In a study of our group, performed in asymptomatic high risk subjects followed for 5 years, a significant increase of fatal and non fatal cerebro- and cardiovascular events in those subjects that at baseline present IMT or asymptomatic carotid plaques in comparison to subjects with normal carotid arteries at baseline was shown (14).
Moreover, in this study, beyond traditional cardiovascular risk factors, markers of inflammation and previous infections to Cytomegalovirus, Chlamydia pneumoniae, Helicobacter pylori e Cytotoxic Helicobacter pylori seem to significantly influence the occurrence of cerebrovascular and cardiovascular events in patients with baseline asymptomatic carotid lesions (p<0.0001) (14).
5 - Therapeutic aspects concerning carotid IMT
In the Multiple Risk Factor Intervention Trial (MRFIT) it has been demonstrated that multiple risk factor intervention reduces cardiovascular risk in high-risk hypertensive men, and that this effect is confined to patients with carotid artery plaques and, in particular, to those patients with echolucent plaques (15).
The Atorvastatin versus Simvastatin on Atherosclerosis Progression (ASAP study) studied the long-term effects of statins on femoral IMT. It demonstred an increased efficacy of atorvastatin 80 mg in delaying the progression of atherosclerosis in the femoral artery (16).
Some antihypertensive agents influence experimental models of atherosclerosis through mechanisms independent of blood pressure lowering, as shown in the European Lacidipine Study on Atherosclerosis (ELSA), a randomised, double-blind, long-term trial, comparing the effects of a 4-year treatment based on either lacidipine or atenolol on an index of carotid atherosclerosis.

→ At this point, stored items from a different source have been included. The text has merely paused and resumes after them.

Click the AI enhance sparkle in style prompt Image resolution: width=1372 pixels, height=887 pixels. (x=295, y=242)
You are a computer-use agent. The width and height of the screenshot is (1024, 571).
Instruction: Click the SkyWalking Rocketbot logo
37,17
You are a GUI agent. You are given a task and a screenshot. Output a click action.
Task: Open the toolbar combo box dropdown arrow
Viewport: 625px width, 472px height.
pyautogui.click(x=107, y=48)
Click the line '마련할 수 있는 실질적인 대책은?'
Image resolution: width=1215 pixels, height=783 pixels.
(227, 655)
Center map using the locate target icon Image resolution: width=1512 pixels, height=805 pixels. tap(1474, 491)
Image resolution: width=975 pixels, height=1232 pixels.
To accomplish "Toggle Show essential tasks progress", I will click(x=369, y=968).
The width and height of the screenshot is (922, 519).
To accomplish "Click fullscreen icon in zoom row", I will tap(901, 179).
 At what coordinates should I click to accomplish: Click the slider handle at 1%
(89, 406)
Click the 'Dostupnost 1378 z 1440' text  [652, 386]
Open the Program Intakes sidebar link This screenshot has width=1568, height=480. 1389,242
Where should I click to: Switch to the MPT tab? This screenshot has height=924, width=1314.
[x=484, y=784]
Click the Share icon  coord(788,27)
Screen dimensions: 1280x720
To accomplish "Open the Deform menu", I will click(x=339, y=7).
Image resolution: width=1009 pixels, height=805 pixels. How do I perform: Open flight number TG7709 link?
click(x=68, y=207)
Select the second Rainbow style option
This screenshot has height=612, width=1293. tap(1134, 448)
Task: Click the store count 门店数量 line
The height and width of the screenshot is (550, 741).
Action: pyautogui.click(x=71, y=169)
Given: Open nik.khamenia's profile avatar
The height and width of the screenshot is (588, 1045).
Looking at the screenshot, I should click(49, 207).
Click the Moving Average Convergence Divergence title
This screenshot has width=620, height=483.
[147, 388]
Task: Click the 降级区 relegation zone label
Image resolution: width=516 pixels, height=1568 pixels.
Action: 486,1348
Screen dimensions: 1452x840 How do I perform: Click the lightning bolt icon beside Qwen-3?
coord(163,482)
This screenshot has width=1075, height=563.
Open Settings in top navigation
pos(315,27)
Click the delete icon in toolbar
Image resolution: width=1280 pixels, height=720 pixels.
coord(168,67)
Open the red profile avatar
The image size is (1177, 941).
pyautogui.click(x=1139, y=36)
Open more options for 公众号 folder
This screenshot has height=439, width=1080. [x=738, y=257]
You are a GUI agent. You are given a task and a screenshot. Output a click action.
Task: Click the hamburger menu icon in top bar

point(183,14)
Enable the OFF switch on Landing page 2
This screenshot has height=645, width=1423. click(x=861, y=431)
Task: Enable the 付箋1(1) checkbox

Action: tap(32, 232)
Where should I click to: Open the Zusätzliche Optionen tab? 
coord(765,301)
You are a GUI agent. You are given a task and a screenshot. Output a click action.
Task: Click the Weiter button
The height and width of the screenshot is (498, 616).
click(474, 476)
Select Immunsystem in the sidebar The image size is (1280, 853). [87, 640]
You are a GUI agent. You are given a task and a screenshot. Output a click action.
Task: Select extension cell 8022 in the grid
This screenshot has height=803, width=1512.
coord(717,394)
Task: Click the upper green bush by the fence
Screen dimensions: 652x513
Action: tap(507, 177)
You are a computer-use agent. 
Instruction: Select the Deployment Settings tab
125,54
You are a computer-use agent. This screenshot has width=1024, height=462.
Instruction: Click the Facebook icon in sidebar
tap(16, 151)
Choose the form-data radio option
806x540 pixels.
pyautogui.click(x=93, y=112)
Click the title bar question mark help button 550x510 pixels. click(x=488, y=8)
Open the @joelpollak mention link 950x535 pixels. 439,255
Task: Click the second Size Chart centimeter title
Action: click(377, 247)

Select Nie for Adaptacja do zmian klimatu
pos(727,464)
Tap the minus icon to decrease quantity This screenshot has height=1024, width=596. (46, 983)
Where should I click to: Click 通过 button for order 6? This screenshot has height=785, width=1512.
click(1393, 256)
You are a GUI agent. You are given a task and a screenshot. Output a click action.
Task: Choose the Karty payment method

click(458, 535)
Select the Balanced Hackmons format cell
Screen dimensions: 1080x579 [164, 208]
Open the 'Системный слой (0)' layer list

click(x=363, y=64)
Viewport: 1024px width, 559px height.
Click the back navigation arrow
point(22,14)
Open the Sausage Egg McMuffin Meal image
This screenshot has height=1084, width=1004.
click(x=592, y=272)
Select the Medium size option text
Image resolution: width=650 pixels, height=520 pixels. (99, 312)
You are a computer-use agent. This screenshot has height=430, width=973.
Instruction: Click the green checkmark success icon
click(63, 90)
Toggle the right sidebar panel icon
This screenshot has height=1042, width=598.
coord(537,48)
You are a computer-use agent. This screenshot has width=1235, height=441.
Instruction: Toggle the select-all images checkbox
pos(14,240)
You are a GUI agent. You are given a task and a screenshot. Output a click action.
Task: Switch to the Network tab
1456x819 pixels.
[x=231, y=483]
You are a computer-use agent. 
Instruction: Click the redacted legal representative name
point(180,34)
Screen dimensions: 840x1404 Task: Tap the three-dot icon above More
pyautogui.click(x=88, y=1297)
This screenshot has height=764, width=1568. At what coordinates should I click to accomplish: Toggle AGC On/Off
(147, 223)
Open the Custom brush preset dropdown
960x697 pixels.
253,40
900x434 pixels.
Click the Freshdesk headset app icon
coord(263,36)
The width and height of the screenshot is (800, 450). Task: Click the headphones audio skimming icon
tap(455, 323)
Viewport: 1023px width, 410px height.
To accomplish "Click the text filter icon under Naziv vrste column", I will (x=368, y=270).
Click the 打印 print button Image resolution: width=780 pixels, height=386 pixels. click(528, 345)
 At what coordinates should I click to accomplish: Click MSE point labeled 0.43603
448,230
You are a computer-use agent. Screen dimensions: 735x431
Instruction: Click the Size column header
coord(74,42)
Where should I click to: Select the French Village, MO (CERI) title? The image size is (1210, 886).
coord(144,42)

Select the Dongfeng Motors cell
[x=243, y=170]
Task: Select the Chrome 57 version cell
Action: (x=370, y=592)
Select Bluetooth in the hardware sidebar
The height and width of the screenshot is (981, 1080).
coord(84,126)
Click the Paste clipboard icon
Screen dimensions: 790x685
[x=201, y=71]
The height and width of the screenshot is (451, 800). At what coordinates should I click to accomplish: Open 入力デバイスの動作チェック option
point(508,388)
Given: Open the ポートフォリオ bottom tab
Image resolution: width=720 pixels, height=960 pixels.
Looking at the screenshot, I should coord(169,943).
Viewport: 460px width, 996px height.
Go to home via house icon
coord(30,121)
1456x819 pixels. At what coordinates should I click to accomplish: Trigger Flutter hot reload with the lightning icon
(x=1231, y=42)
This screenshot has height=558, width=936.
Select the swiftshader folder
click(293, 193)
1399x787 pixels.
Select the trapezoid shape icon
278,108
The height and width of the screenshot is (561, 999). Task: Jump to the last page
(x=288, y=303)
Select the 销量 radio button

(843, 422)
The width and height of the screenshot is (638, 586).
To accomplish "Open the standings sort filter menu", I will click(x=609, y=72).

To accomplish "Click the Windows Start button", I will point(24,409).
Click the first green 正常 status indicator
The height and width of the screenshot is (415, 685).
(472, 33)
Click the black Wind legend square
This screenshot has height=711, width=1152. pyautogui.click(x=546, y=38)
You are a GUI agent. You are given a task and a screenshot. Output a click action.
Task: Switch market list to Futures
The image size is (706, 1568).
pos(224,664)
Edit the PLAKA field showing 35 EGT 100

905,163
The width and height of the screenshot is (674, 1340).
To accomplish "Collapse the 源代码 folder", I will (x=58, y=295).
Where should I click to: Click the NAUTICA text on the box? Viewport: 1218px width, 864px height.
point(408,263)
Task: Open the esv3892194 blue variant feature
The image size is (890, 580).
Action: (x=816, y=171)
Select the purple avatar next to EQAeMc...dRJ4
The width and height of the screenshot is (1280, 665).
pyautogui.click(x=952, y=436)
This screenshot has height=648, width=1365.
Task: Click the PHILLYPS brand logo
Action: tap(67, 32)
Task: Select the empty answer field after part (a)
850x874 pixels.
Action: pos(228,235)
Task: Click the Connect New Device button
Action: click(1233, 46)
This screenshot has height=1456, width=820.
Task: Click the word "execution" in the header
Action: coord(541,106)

The antihypertensive treatment with lacidipine slowed down progression of carotid atherosclerosis significantly more than atenolol treatment. Clinic blood pressure reductions were identical with both treatments, even if 24-hour ambulatory systolic/diastolic blood pressure decreased more with atenolol (-10/-9 mm Hg) than with lacidipine (-7/-5 mm Hg).
However, the ELSA study showed the greater efficacy of lacidipine on carotid IMT progression. These results, despite a smaller ambulatory blood pressure reduction, indicated an anti-atherosclerotic action of lacidipine independent of its antihypertensive action (17).
Data from our study (14) and other data from a recent paper on the evaluation of patients with apparently moderate risk using the Framingham score (18), demonstrate that patients with a cluster of risk factors and IMT have a cardiovascular risk at ten years > 20%; consequently these patients should have applied the concept that “lower cholesterol is better” and be treated with statins to reach a target of LDL-C < 100 mg%.
The content of this article reflects the personal opinion of the author/s and is not necessarily the official position of the European Society of Cardiology.